As of 2010, SeaTel continues to dominate the market for stabilized TVRO systems and has according to the Comsys group, a market share of 75%. Other established providers of stabilised satellite antennas are Intellian, KNS, Orbit, EPAK and KVH.

==Current uses==
Most of the free analogue channels that BUDs were built to receive have been taken offline. Due to the number of systems in existence, their lack of usefulness, and because many people consider them an eyesore, used BUDs can be purchased for very little money. As of 2009, there are 23 C-band satellites and 38 K_{u}/K_{a} band satellites.

There were over 150 channels for people who want to receive subscription channels on a C-band dish via Motorola's 4DTV equipment via two vendors Satellite Receivers Ltd (SRL) and Skyvision . The 4DTV subscription system shutdown on August 16, 2016.

The dishes themselves can be modified to receive free-to-air and DBS signals. The stock LNBs fitted to typical BUDs will usually need to be replaced with one of a lower noise temperature to receive digital broadcasts. With a suitable replacement LNB (provided there is no warping of the reflector) a BUD can be used to receive free-to-air (FTA) and DBS signals. Several companies market LNBs, LNBFs, and adaptor collars for big-dish systems. For receiving FTA signals the replacement should be capable of dual C/K_{u} reception with linear polarization, for DBS it will need a high band K_{u} LNBF using circular polarization. Older mesh dishes with perforations larger than 5mm are inefficient at K_{u} frequencies, because the smaller wavelengths will pass through them. Solid fiberglass dishes usually contain metal mesh with large-diameter perforations as a reflector and are usually unsuitable for anything other than C band.
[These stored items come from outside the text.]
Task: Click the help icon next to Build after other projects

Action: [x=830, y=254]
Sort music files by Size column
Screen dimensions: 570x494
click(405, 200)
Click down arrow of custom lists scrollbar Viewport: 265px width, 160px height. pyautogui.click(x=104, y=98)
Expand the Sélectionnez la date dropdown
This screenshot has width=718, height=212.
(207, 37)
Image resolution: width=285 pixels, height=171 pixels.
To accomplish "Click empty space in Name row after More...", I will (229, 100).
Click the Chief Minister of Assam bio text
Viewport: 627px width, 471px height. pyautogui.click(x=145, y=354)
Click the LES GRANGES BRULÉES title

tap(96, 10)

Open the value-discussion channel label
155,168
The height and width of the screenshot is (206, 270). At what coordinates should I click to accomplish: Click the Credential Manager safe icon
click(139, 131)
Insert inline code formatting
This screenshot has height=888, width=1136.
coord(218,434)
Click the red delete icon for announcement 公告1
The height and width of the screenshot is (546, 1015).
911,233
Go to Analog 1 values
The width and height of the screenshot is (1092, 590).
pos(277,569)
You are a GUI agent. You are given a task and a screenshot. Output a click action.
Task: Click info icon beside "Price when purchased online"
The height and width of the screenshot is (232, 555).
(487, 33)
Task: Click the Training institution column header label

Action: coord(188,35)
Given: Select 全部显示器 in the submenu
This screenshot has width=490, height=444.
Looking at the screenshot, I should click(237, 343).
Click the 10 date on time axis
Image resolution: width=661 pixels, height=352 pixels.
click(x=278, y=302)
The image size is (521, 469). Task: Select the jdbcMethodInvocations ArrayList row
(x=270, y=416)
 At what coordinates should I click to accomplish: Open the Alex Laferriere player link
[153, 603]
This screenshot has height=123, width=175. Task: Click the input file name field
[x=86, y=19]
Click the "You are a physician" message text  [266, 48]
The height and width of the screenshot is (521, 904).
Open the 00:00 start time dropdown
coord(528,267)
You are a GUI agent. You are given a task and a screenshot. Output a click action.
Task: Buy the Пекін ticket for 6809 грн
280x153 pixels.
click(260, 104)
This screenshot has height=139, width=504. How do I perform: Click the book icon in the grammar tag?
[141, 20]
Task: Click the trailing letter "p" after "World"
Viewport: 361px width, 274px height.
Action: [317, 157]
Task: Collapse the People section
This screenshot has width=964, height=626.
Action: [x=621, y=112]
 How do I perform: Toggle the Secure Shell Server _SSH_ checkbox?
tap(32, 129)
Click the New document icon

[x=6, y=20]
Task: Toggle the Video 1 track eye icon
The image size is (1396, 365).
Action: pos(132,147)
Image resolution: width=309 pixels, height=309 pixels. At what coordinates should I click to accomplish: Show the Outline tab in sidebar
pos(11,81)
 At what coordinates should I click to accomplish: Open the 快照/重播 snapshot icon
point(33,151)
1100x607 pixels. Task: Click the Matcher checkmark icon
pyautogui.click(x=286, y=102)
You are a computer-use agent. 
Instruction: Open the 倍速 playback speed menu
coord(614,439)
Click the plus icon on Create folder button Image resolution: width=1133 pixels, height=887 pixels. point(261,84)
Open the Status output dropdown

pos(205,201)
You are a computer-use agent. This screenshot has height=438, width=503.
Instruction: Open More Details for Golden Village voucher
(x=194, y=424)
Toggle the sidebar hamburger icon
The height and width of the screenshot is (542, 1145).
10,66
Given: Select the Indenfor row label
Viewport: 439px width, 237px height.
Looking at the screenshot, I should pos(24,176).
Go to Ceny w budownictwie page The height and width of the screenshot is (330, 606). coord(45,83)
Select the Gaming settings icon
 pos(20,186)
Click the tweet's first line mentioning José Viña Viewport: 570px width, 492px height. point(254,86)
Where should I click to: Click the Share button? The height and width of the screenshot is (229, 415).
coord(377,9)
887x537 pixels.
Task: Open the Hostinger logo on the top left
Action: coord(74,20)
Large dishes have higher antenna gain, which can be an advantage when used with DBS signals such as Dish Network and DirecTV, virtually eliminating rain fade. Restored dishes fitted with block upconverters can be used to transmit signals as well. BUDs can still be seen at antenna farms for these reasons, so that video and backhauls can be sent to and from the television network with which a station is affiliated, without interruption due to inclement weather. BUDs are also still useful for picking-up weak signals at the edge of a satellite's broadcast "footprint" – the area at which a particular satellite is aimed. For this reason, BUDs are helpful in places like Alaska, or parts of the Caribbean.

===Modern equivalents===
Large parabolic antennas similar to BUDs are still in production. New dishes differ in their construction and materials. New mesh dishes have much smaller perforations and solid dishes are now made with steel instead of fiberglass. New systems usually include a universal LNB that is switched electronically between horizontal and vertical polarization, obviating the need for a failure-prone polar rotor. As a complete system they have a much lower noise temperature than old BUDs, and are generally better for digital K_{u} reception. The prices of these dishes have fallen dramatically since the first BUDs were produced for several thousand dollars to as little as $200 for an 8 ft mesh started BUD sold on eBay or amazon as of 2014. Typical uses for these systems include receiving free-to-air and subscription services.